The use of Transport Layer Security (TLS) [TLS13] with the Session Description Protocol (SDP) [SDP] is defined in [FINGERPRINT]. Further use with Datagram Transport Layer Security (DTLS) [DTLS] and the Secure Real-time Transport Protocol (SRTP) [SRTP] is defined as DTLS-SRTP [DTLS-SRTP].
In these specifications, key agreement is performed using TLS or DTLS, with authentication being tied back to the session description (or SDP) through the use of certificate fingerprints. Communication peers check that a hash, or fingerprint, provided in the SDP matches the certificate that is used in the TLS or DTLS handshake.
WebRTC identity (see Section 7 of [WEBRTC-SEC]) and SIP identity [SIP-ID] both provide a mechanism that binds an external identity to the certificate fingerprints from a session description. However, this binding is not integrity-protected and therefore vulnerable to an identity misbinding attack - or unknown key-share (UKS) attack - where the attacker binds their identity to the fingerprint of another entity. A successful attack leads to the creation of sessions where peers are confused about the identify of the participants.
This document describes a TLS extension that can be used in combination with these identity bindings to prevent this attack.

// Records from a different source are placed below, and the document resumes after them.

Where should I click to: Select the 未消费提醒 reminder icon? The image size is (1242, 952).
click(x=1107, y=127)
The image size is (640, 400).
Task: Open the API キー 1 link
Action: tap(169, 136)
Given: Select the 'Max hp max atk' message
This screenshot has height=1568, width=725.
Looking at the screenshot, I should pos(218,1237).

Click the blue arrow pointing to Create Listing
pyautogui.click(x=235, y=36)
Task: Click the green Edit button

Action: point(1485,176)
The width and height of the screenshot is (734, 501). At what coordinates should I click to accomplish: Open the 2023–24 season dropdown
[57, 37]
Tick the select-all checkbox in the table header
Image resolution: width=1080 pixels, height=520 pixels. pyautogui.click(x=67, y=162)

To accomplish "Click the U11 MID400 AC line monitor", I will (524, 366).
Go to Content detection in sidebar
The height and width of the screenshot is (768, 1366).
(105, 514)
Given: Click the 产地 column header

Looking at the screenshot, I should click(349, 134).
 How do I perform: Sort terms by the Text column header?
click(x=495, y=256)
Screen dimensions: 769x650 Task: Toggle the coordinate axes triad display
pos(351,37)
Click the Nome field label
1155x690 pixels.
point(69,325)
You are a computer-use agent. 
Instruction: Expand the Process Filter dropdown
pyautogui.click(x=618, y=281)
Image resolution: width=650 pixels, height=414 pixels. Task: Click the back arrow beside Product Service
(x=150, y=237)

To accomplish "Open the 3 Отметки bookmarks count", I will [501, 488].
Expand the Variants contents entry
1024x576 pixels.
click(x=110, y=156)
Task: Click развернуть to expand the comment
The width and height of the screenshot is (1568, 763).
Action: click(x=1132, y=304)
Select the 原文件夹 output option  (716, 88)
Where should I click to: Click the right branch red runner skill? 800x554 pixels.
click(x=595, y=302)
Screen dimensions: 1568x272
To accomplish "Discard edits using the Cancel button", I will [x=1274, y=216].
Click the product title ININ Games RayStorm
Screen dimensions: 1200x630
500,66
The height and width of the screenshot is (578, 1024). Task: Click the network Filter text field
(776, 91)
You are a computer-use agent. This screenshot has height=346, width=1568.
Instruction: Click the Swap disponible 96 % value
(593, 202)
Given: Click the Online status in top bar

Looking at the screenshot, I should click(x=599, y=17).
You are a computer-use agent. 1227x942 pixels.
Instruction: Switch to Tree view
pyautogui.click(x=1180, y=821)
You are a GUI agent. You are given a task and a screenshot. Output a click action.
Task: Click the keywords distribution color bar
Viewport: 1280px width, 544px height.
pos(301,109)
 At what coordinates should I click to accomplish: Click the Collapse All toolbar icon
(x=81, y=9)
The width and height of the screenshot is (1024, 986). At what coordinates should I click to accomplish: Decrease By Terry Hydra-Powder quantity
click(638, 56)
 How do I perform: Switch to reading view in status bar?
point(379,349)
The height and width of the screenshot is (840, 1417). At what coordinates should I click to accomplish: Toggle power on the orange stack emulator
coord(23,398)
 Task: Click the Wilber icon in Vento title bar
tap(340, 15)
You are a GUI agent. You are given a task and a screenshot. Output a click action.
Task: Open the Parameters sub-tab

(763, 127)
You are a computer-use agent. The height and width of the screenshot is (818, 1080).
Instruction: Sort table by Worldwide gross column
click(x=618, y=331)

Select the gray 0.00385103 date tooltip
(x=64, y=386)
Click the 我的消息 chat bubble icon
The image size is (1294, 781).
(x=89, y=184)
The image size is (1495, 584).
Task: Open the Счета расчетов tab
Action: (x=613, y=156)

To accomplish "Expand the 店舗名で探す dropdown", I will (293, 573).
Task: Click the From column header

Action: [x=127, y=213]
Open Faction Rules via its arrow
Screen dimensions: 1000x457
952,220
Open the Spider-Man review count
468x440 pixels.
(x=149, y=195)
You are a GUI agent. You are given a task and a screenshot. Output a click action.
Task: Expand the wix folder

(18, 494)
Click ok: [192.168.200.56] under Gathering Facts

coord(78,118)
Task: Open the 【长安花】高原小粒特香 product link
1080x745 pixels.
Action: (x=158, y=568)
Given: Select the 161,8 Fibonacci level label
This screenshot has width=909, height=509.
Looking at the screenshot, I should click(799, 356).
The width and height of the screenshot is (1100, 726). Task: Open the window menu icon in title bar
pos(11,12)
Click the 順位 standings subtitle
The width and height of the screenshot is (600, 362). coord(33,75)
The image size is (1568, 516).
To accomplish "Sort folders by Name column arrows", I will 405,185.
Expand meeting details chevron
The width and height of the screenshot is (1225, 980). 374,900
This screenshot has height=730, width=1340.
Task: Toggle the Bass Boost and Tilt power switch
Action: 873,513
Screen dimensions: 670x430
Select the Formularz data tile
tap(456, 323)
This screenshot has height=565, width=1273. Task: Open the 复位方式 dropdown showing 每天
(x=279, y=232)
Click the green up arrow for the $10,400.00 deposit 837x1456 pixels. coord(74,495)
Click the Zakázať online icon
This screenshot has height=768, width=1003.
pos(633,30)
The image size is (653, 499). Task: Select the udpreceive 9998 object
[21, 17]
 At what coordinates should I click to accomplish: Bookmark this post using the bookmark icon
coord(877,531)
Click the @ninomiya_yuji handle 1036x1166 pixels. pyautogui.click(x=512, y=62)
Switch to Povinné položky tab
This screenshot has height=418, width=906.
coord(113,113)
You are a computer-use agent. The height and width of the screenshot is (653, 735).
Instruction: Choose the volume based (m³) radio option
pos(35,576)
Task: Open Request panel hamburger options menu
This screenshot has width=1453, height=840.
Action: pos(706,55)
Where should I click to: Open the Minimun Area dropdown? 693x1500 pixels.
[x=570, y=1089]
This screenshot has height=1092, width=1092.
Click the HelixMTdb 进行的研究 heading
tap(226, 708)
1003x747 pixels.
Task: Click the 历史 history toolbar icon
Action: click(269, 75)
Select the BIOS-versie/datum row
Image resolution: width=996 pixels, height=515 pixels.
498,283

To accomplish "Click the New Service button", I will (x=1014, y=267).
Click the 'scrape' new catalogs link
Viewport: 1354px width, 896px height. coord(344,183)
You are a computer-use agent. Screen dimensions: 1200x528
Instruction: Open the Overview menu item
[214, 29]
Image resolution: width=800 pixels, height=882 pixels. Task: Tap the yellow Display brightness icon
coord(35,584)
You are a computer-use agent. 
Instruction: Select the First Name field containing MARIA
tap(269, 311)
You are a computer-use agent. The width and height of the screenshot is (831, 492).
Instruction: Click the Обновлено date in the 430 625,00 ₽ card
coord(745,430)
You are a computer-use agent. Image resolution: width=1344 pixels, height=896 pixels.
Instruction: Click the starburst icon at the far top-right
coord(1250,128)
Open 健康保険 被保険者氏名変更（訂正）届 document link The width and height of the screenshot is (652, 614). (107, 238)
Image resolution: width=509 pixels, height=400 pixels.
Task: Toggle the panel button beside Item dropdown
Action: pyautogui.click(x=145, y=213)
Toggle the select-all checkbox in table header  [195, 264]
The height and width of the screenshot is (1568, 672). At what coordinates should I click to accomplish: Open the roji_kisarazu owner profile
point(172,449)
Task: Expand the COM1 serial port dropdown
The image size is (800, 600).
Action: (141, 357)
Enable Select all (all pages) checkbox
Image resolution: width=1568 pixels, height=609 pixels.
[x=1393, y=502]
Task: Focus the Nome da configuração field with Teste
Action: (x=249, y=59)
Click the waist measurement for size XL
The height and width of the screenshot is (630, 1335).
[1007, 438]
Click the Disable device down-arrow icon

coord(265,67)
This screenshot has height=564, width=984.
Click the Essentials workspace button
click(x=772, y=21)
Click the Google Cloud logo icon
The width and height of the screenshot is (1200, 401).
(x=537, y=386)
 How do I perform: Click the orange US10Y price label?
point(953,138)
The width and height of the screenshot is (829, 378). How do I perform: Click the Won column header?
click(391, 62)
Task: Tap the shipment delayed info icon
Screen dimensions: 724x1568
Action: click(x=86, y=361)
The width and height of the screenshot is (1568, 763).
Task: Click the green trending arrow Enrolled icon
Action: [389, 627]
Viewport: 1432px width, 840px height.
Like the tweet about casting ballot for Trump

A similar attack is possible with the use of certificate fingerprints alone. Though attacks in this setting are likely infeasible in existing deployments due to the narrow conditions necessary (see Section 2.1), this document also describes mitigations for this attack.
The mechanisms defined in this document are intended to strengthen the protocol by preventing the use of unknown key shares in combination with other protocol or implementation vulnerabilities. RFC 8122 [FINGERPRINT] is updated by this document to recommend the use of these mechanisms.
This document assumes that signaling is integrity protected. However, as Section 7 of [FINGERPRINT] explains, many deployments that use SDP do not guarantee integrity of session signaling and so are vulnerable to other attacks. [FINGERPRINT] offers key continuity mechanisms as a potential means of reducing exposure to attack in the absence of integrity protection. Section 2.2 provides some analysis of the effect of key continuity in relation to the described attacks.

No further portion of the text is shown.